LINCOLN, Neb. (DTN) -- Five different people were sentenced to prison for their roles in a $1 billion biofuels tax conspiracy with sentences ranging from six to 40 years, according to court documents filed in a federal court in Utah.

Lev Aslan Dermen, aka Levon Termendzhyan, 56, was sentenced to 40 years; Jacob Kingston, 46, was sentenced to 18 years; Isaiah Kingston, 42, was sentenced to 12 years; Rachel Kingston, 67, was sentenced to seven years; and Sally Kingston, 45, was sentenced to six years in prison.

According to court documents and testimony from Dermen's 2020 trial in the U.S. District Court for the District of Utah, from 2010 to 2018 Dermen conspired with Jacob and Isaiah Kingston, their mother, Rachel Kingston, Jacob Kingston's wife, Sally Kingston, and others, to fraudulently claim more than $1 billion in refundable renewable fuel tax credits.

The IRS paid out more than $511 million in credits to Washakie Renewable Energy, a Utah biodiesel company owned by Jacob and Isaiah Kingston. The Kingstons distributed the fraud proceeds among themselves and Dermen, according to court records.

The Renewable Fuel Standard program requires producers or importers of renewable fuel to generate fuel credits called renewable identification numbers, or RINs, for the amount and type of renewable fuel they produce or import.

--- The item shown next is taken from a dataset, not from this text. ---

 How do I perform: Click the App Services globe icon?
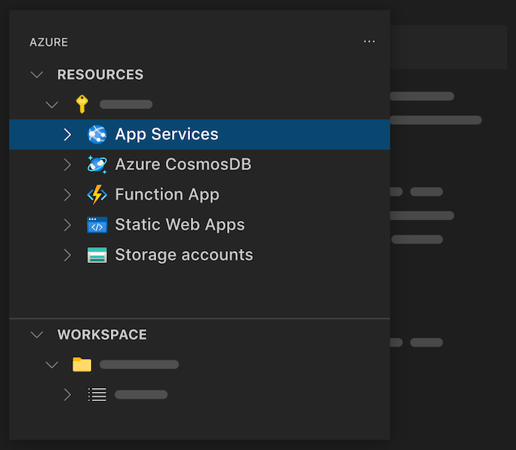(97, 135)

The Washakie conspirators purchased biodiesel that had been produced by another producer that already claimed the biodiesel tax credit and RINs.

According to the EPA, the conspirators exported the biofuel to foreign countries and then doctored transport documents to disguise and import biodiesel as a feedstock.

"Washakie used this false paperwork to claim it produced biodiesel from the feedstock to support its filing of fraudulent claims for EPA RINs and IRS biofuel tax credits," EPA said in a news release. "Throughout the fraud Washakie, with other co-conspirators, fraudulently generated millions of EPA RINs that were then sold for approximately $65 million."

At a later time, Dermen and the Kingstons purchased millions of gallons of biodiesel and routed it though the U.S. shipping system to create the appearance that qualifying fuel was being produced and sold by Washakie.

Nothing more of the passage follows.